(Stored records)

----

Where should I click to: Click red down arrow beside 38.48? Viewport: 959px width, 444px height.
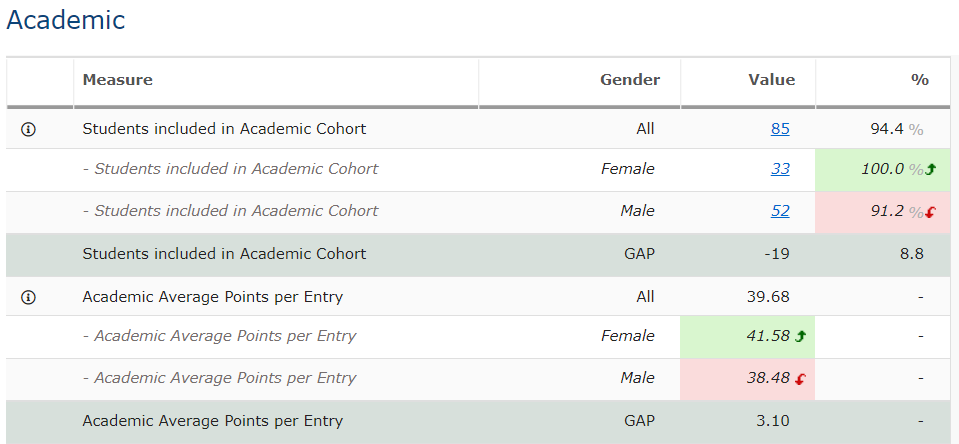[x=800, y=379]
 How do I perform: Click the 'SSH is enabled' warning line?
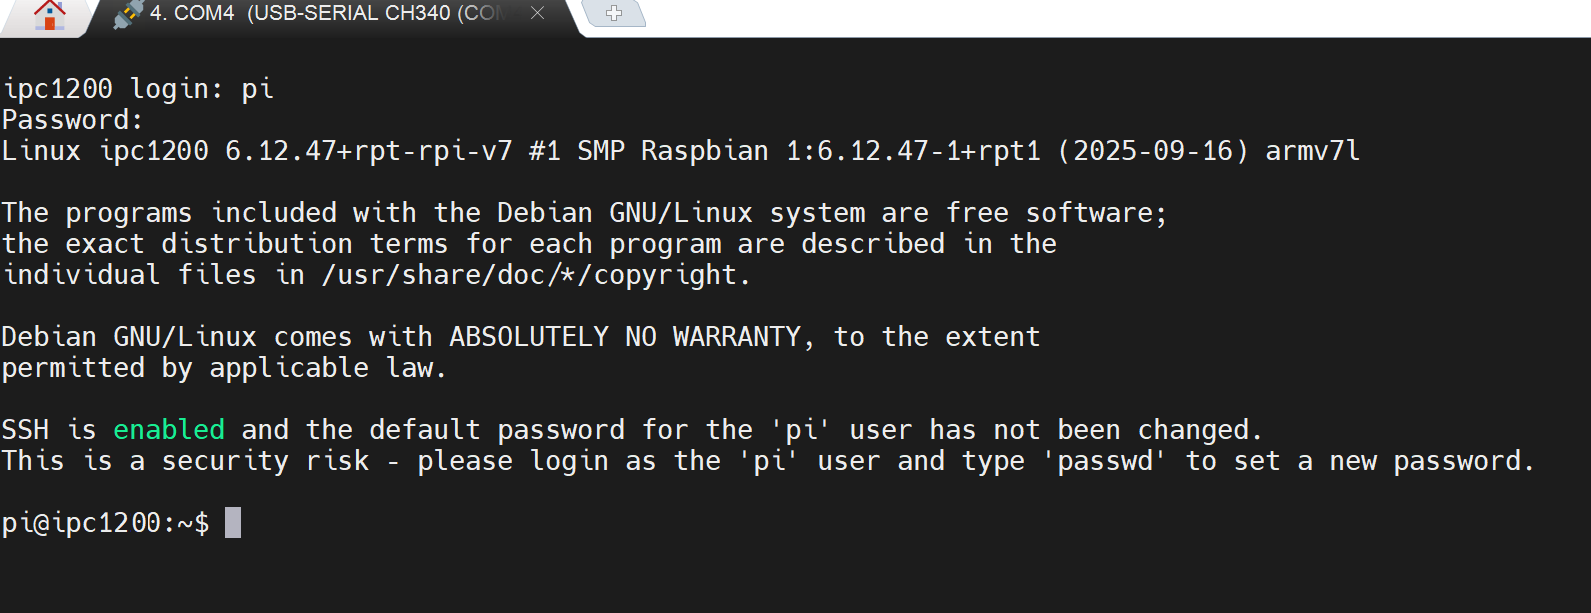(x=400, y=429)
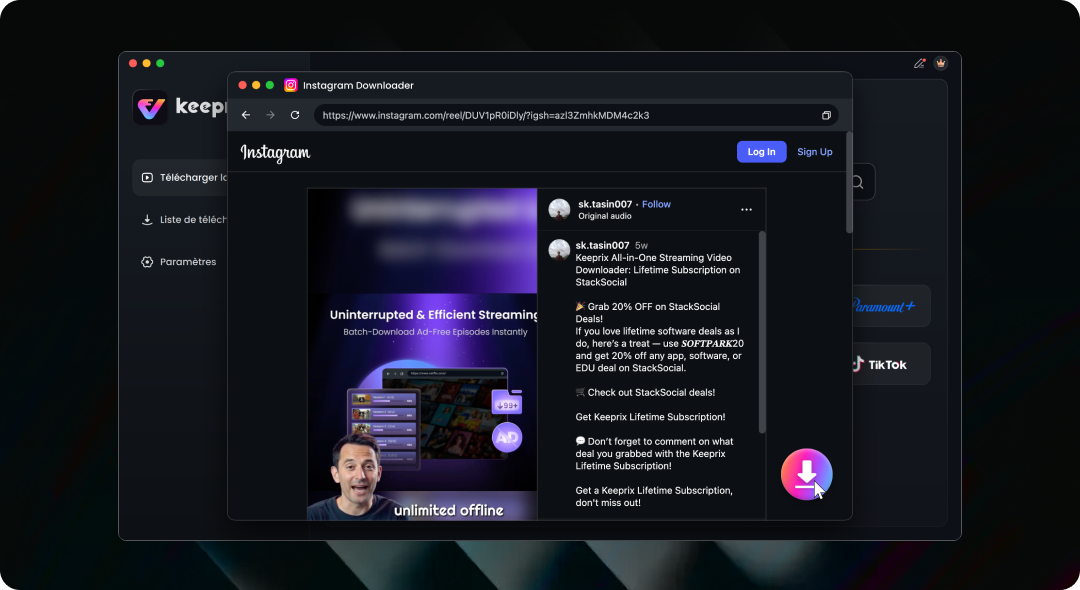Select the TikTok service tile

point(891,364)
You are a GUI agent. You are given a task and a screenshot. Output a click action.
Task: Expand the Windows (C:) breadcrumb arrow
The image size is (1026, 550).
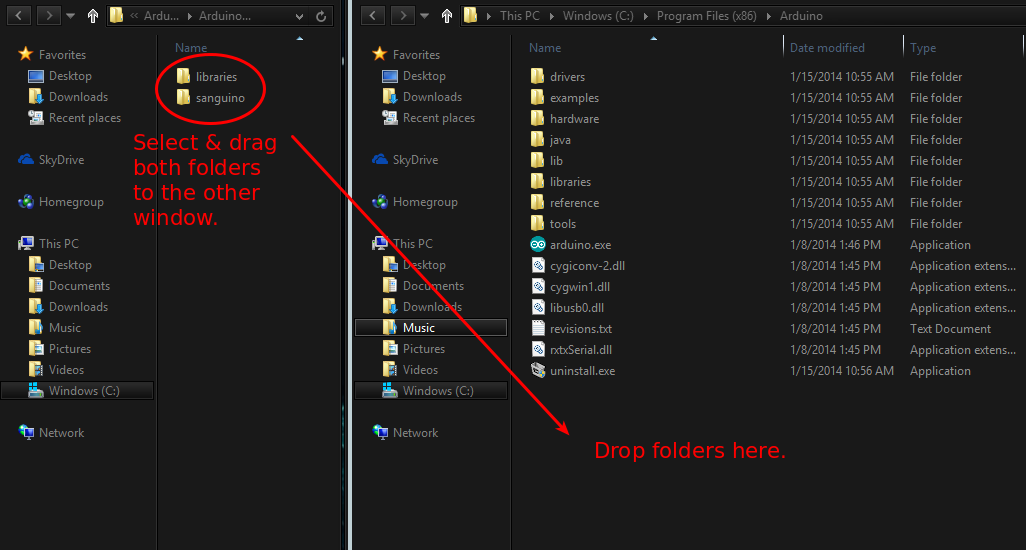tap(649, 16)
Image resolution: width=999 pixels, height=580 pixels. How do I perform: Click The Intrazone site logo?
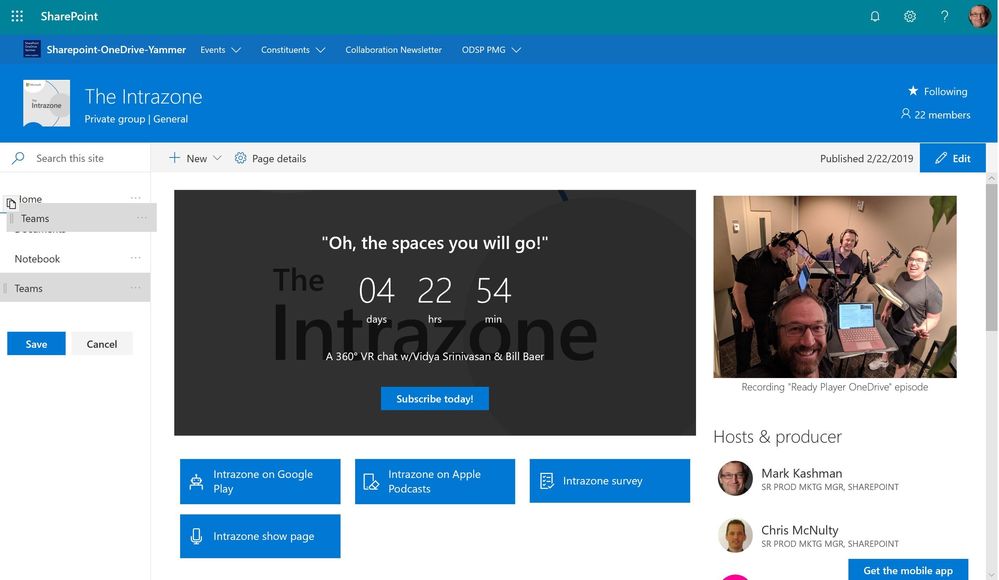pyautogui.click(x=47, y=103)
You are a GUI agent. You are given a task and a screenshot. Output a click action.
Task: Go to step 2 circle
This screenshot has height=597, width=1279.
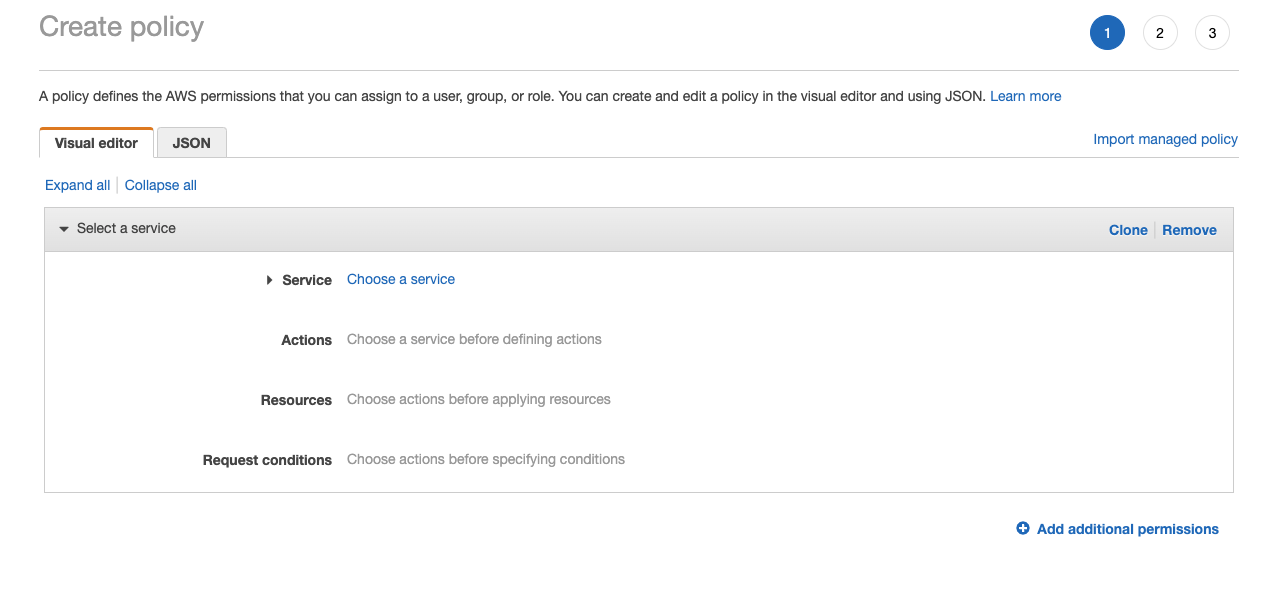point(1160,33)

----

**What you have to do:** Write out every line above exactly, minus images.

**Output below:**
Where should I click to: Click red down arrow beside 38.48? Viewport: 959px width, 444px height.
[x=800, y=379]
 How do I perform: Click the 'SSH is enabled' warning line?
(x=400, y=429)
Select the TikTok service tile

point(891,364)
You are a GUI agent. You are given a task and a screenshot. Output a click action.
Task: Expand the Windows (C:) breadcrumb arrow
The image size is (1026, 550).
tap(649, 16)
Image resolution: width=999 pixels, height=580 pixels. How do I perform: Click The Intrazone site logo?
pyautogui.click(x=47, y=103)
You are a GUI agent. You are given a task and a screenshot. Output a click action.
Task: Go to step 2 circle
This screenshot has height=597, width=1279.
point(1160,33)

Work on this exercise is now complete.